It took me three days to capture the feeling, and I don’t think I will be recapturing it anytime soon. These fritters take time to make, especially because everything is made from scratch. It also requires frying, and I don’t like to fry because it is a bit messy. I divided the task in three days, one kind of fritter per day. For my husband, who loves these, they were three days of pure bliss. It was a good feeling accompanied by the sweetest memories of my grandmother and childhood.
On day one, I started with the easiest kind to make – Rellenos de Papa, translated to Potato Balls filled with meat, usually ground beef, but you can fill these with any kind of meat, or chicken/turkey. I have to say that these came out pretty close in flavor and appearance. I am not going to include recipes on this blog post, but if anyone is interested in the recipe, you can leave a comment below and I will answer it. Here is what they looked like.
On the second day, I decided to make Pastelillos, roughly translated to a type of Beef Pattie. Again, you can use any type of meat or chicken/turkey filling, however the traditional way is to use ground beef with tiny pieces of potatoes mixed in as the filling. These took a bit longer to make because I made the round shells from scratch. If I want to be technical, these would be called Empanadillas, which is the same except that the color is white instead of yellow, and the shell is a bit thicker and dense. These came out delicious but nothing like my grandmother’s. Here is what they looked like.

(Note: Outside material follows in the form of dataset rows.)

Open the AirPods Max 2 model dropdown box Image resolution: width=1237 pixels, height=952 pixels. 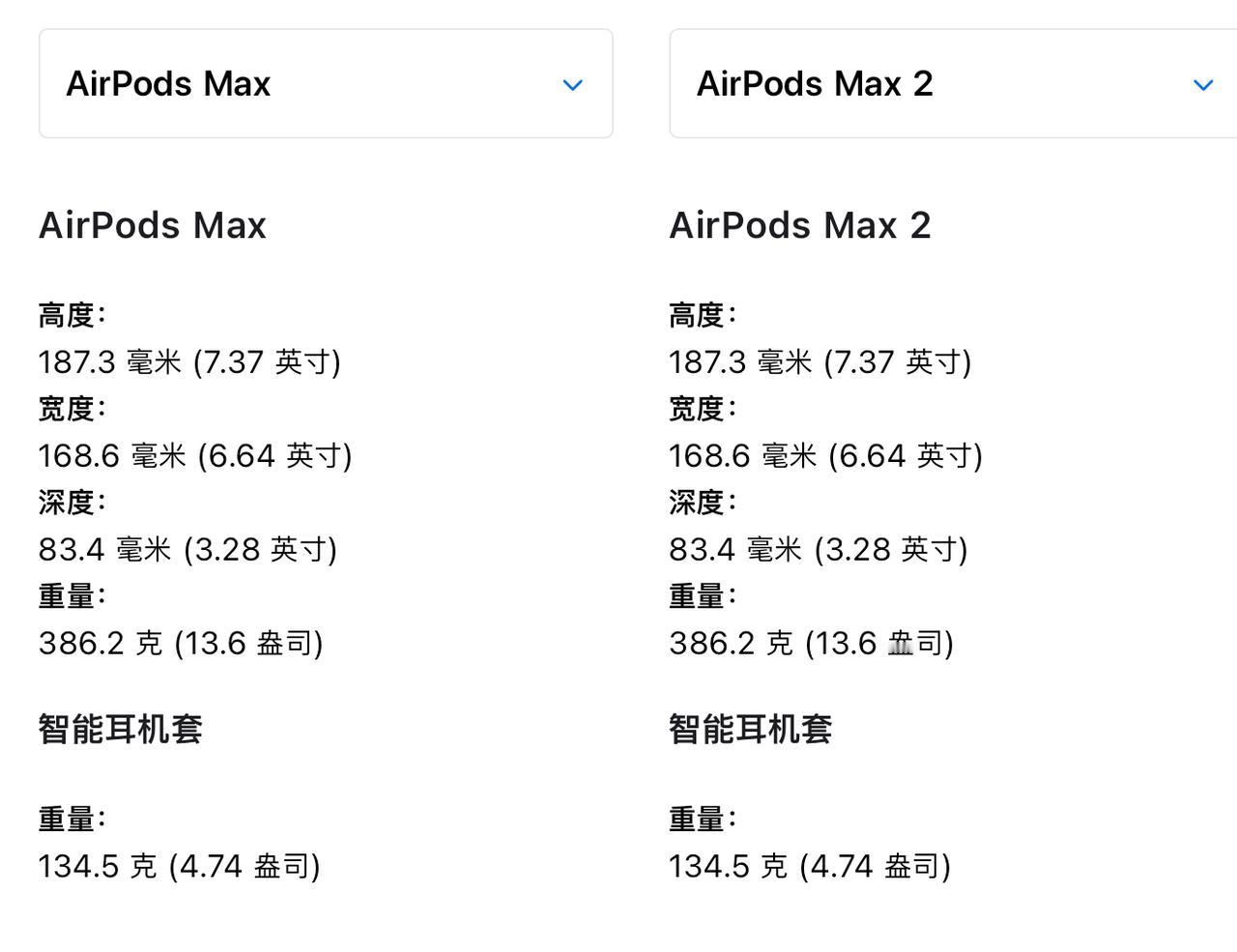coord(952,84)
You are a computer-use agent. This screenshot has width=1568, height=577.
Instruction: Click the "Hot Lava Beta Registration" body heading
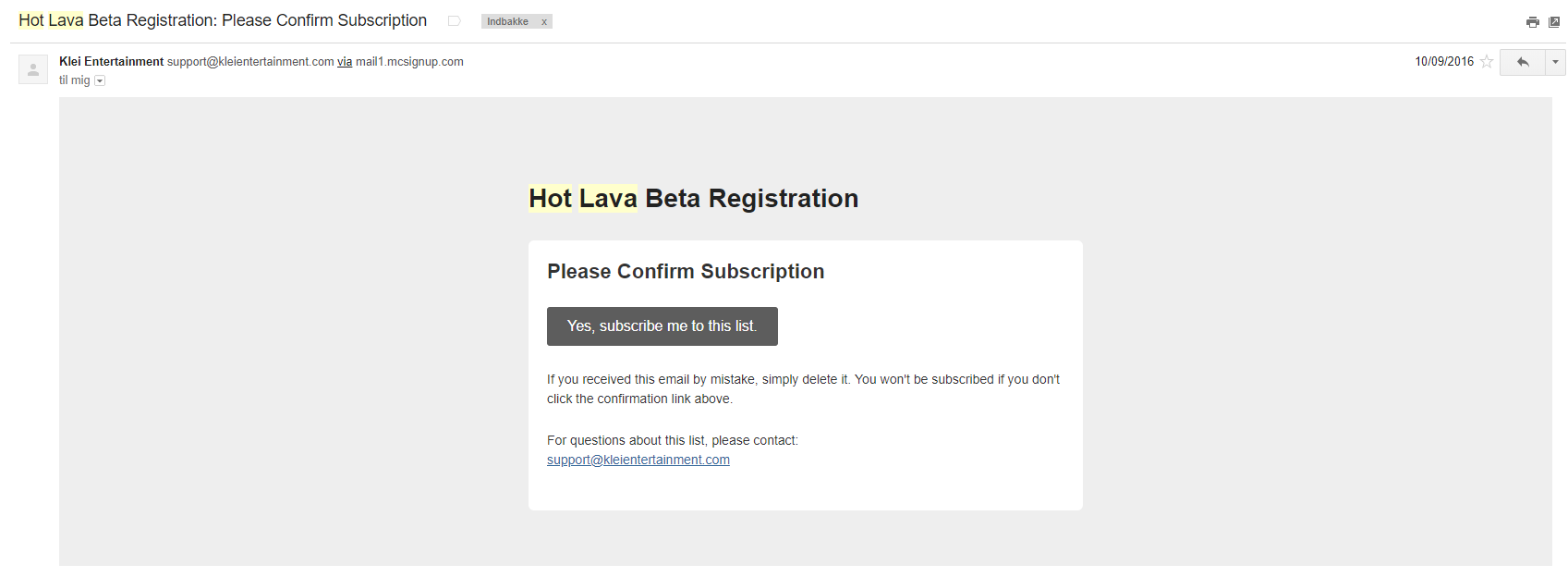[x=693, y=199]

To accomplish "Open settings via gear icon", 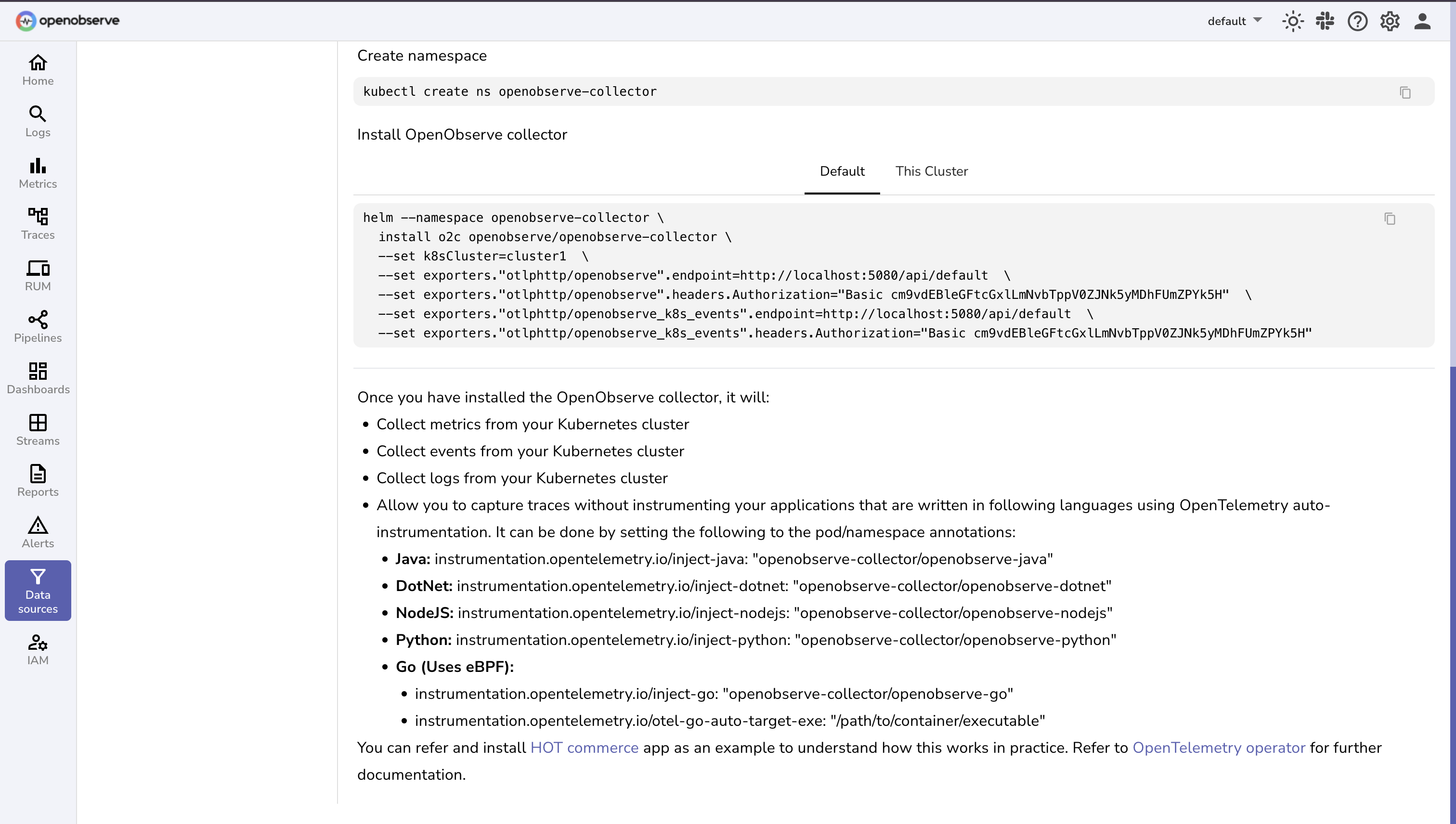I will click(1389, 22).
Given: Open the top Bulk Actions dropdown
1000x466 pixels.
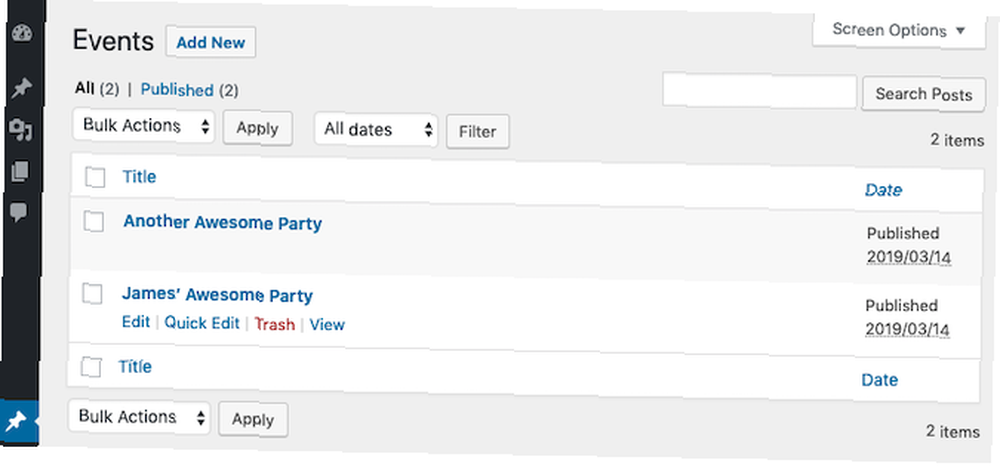Looking at the screenshot, I should pos(143,126).
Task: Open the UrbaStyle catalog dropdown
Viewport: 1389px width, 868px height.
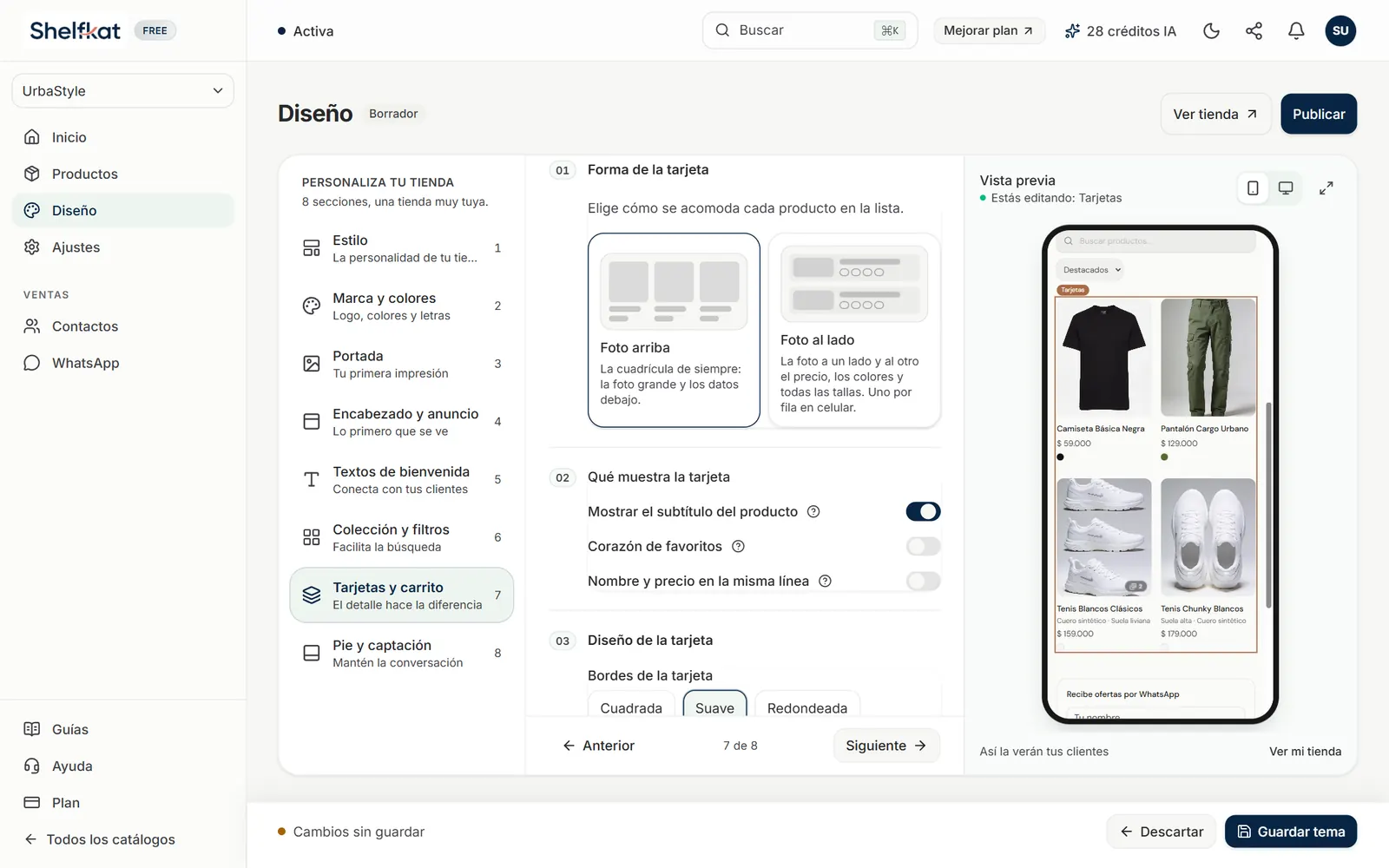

On the third day, I made Bacalaitos, translated to Codfish fritters. However, I have made these before because these are easy to make, and something that my grandmother made more often than the other two kinds for the same reason. I did not have codfish, so I used canned ham, just because I wanted to do these. If you get the seasonings right, you will not miss the codfish. These turned out very good and the seasoning was right. My grandmother used to serve these with bread, and so did I.
And what does all this has to do with writing? Nothing and everything. Inspiration is fueled by letting your spirit delight in other things not related to writing. It is fueled by enjoyment, by taking the time to step out of the routine and clear your mind and heart. To pursue that which recharges the soul so later on you can recharge the pen, and to delight one’s mind in the pursue of happiness, which undeniably would make a better writer. On my second novel, Ramblings of the Spirit, one of the key characters (Olga Gartier) makes a very delicious meal (cornbread crab cakes and squash casserole), which Jeremy Sandbeck, an Anarth, loves and cannot have enough of it. Sometimes, food has its place in writing.